= What you will do =
The line containing "Where should I" marks the start. Restate it and every following line through the end of the records exactly, and nothing else, leaving out the pictures.

Pixel coordinate grounding data:
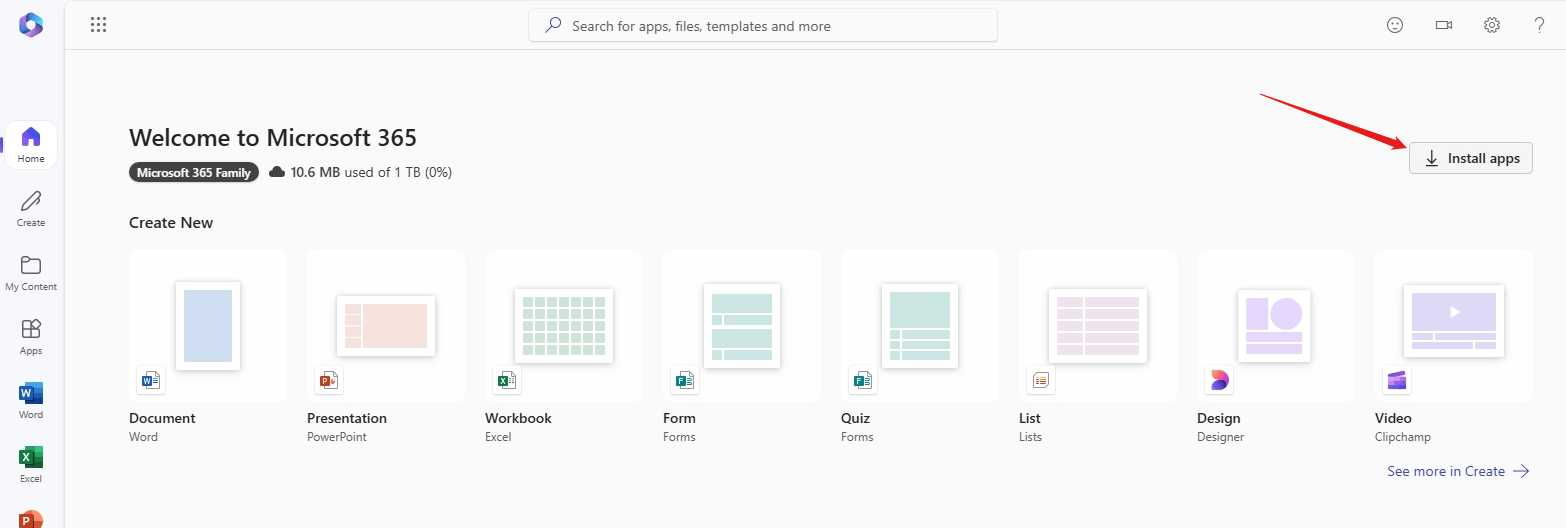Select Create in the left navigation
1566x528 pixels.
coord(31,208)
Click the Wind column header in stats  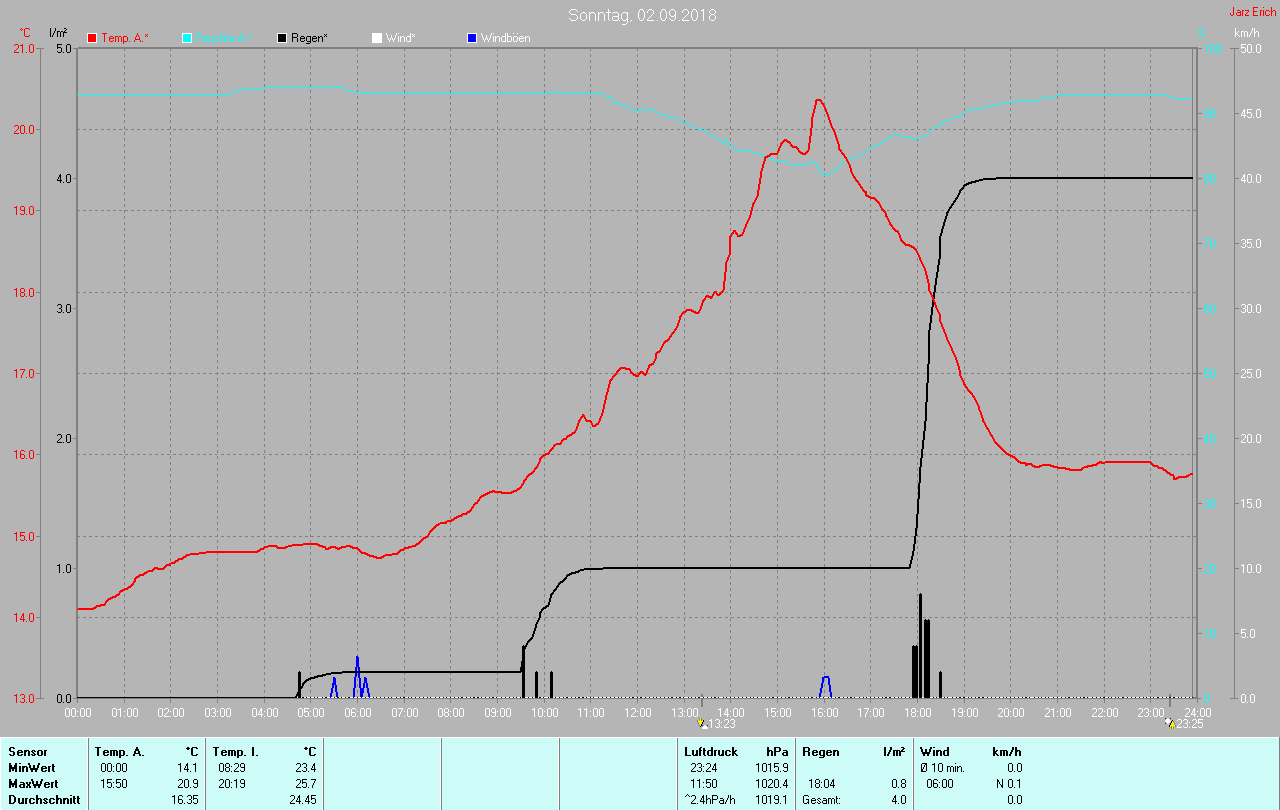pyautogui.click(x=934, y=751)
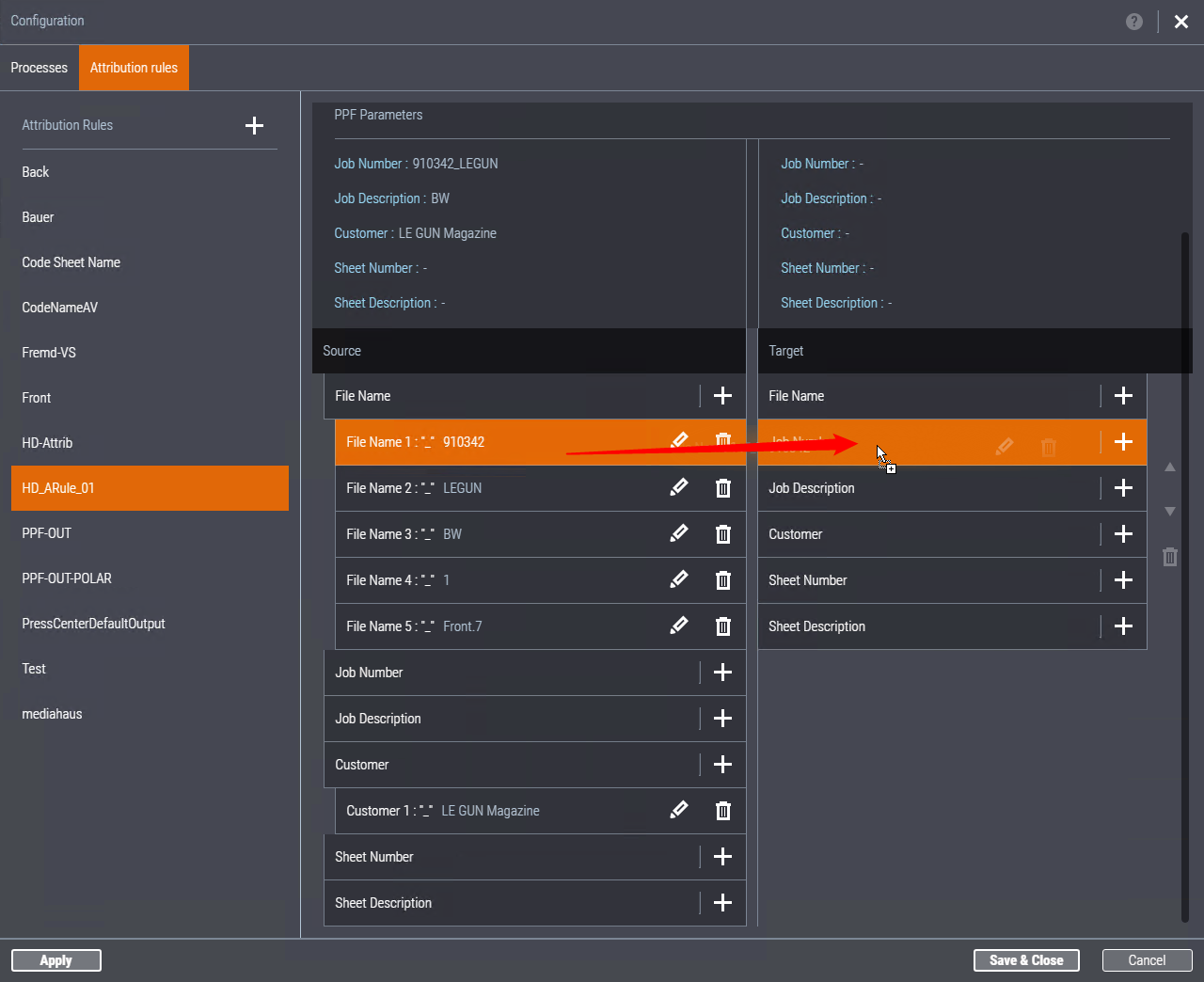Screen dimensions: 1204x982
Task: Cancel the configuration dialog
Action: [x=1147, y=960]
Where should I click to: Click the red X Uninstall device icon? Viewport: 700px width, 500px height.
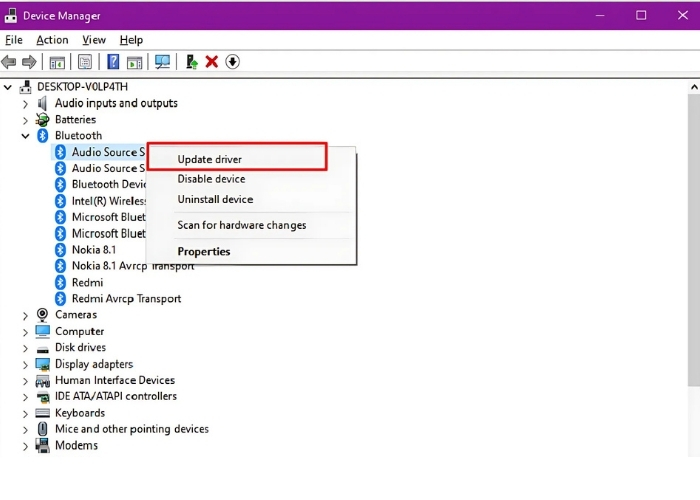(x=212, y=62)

= Output for this exercise =
Where should I click to: Click the red X Uninstall device icon? Viewport: 700px width, 500px height.
(x=212, y=62)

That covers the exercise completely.